══ Page text

Managing upgrades for the Aurora PostgreSQL-Compatible Edition across multiple database clusters can often be a labor-intensive and error-prone task when approached manually. This article explores a method to automate Amazon Aurora PostgreSQL upgrades across your entire database fleet, which can reduce manual effort by as much as 80% while also minimizing the risks associated with downtime through consistent and repeatable procedures.
This piece is the second installment in our series on AWS database upgrade automation. Building on our previous discussion titled “Automate Amazon RDS for PostgreSQL major or minor version upgrade using AWS Systems Manager and Amazon EC2,” we adapt the same automation framework specifically for Aurora PostgreSQL upgrades. While the fundamental need for version management remains the same, the unique cluster architecture of Aurora PostgreSQL, along with its Copy-on-Write cloning capability, offers enhanced rollback options during the upgrade process. Although this solution does require application downtime during cluster upgrades—unlike blue/green deployments—the ability to swiftly create cluster clones provides a robust safety net.
In this guide, you will learn to construct a comprehensive automation solution that:
- Automatically identifies upgrade candidates using database tags.
- Creates safety backups with Copy-on-Write clones prior to any changes.
- Manages the entire upgrade process with minimal human intervention.
- Offers real-time monitoring and email notifications throughout the process.
Solution overview
The solution leverages AWS Systems Manager to orchestrate upgrades, Amazon Elastic Compute Cloud (Amazon EC2) to execute the automation scripts, and AWS Secrets Manager to securely manage database credentials. The program is structured around two primary modules: PREUPGRADE, which conducts readiness checks and prepares the database to identify potential issues, and UPGRADE, which oversees the actual database upgrade process, commencing with the creation of a Copy-on-Write clone for safety. Tags are employed to pinpoint Aurora clusters that qualify for an upgrade, while AWS Systems Manager executes automation documents containing Unix shell scripts that run psql and AWS Command Line Interface (AWS CLI) commands from an Amazon EC2 instance.
This solution accommodates both minor and major version upgrades and does not interfere with Aurora’s built-in Automatic minor version upgrades feature. It has been validated in a single Amazon Virtual Private Cloud (Amazon VPC) and AWS Region environment for one AWS account. For organizations with requirements for multi-VPC, cross-account, or cross-Region deployments, this architecture can be extended, although additional considerations for networking, security (including AWS Identity and Access Management (IAM) roles and permissions), replication, and data consistency must be addressed.
The workflow consists of the following steps:
- The user logs into the Systems Manager console and initiates the automation job.
- The job downloads the upgrade shell script from Amazon Simple Storage Service (Amazon S3) to the EC2 instance.
- The job connects to the EC2 instance and identifies Aurora PostgreSQL clusters based on the cluster tag. For instance, we might use a tag name: UpgradeDB and tag value: Y. For each identified Aurora PostgreSQL cluster, the job also modifies the cluster to publish PostgreSQL logs to Amazon CloudWatch logs if it hasn’t been configured already.

════

» **What this exercise asks**
[a] Answer these questions using the page on Aurora PostgreSQL upgrades, one answer per line.
(i) By up to how much can the method reduce manual effort?
(ii) What are the two primary modules of the program?
(iii) From which service does the job download the upgrade shell script?
[b] Reproduce the part of the Aurora PostgreSQL upgrade page starting with "This solution accommodates" and going on through "the EC2 instance.", but switch "Systems Manager console" to "Systems Manager dashboard".
[c] Sum up the page on Aurora PostgreSQL upgrades in two sentences.

══ Provided records

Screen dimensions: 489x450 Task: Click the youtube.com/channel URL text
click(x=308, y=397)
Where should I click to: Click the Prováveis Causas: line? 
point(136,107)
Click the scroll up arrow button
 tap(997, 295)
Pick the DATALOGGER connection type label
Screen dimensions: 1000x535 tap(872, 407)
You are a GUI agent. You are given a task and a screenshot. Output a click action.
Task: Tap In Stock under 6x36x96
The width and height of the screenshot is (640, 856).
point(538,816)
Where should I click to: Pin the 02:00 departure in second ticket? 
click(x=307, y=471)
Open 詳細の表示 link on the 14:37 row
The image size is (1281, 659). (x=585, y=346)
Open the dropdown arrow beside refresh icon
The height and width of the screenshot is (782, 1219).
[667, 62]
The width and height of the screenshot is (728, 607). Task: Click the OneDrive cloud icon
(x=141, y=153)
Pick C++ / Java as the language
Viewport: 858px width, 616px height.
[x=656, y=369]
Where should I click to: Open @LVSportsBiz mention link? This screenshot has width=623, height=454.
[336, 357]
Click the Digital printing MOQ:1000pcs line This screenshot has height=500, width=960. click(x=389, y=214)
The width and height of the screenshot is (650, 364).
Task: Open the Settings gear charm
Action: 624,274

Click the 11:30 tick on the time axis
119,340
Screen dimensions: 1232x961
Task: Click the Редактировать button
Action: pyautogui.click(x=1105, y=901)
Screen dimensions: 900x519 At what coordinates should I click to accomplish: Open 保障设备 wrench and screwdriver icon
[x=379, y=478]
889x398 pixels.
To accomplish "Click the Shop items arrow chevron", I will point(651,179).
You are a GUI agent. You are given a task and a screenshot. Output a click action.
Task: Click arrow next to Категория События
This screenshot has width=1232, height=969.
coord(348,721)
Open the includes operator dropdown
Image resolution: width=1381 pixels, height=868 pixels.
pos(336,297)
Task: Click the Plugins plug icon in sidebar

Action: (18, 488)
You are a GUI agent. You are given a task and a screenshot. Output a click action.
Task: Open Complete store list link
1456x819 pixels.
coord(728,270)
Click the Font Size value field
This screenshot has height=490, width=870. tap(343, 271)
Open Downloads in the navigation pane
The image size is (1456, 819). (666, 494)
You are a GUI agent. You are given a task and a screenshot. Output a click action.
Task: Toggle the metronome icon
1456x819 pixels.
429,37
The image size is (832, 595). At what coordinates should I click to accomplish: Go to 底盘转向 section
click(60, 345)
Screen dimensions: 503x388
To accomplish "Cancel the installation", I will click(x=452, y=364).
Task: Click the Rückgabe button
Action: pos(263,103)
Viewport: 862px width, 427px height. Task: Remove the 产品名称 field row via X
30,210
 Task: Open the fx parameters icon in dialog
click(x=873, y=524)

════

» **Problem solutions**
[a]
(i) By as much as 80%.
(ii) PREUPGRADE and UPGRADE.
(iii) Amazon Simple Storage Service (Amazon S3).

[b]
This solution accommodates both minor and major version upgrades and does not interfere with Aurora’s built-in Automatic minor version upgrades feature. It has been validated in a single Amazon Virtual Private Cloud (Amazon VPC) and AWS Region environment for one AWS account. For organizations with requirements for multi-VPC, cross-account, or cross-Region deployments, this architecture can be extended, although additional considerations for networking, security (including AWS Identity and Access Management (IAM) roles and permissions), replication, and data consistency must be addressed.
The workflow consists of the following steps:
- The user logs into the Systems Manager dashboard and initiates the automation job.
- The job downloads the upgrade shell script from Amazon Simple Storage Service (Amazon S3) to the EC2 instance.

[c] The page describes a way to automate Amazon Aurora PostgreSQL upgrades across a fleet of database clusters, which can reduce manual effort by as much as 80% and creates Copy-on-Write clones as safety backups before any changes. It uses AWS Systems Manager to orchestrate upgrades, Amazon EC2 to run the automation scripts, and AWS Secrets Manager to manage credentials, with a PREUPGRADE module for readiness checks and an UPGRADE module for the upgrade itself.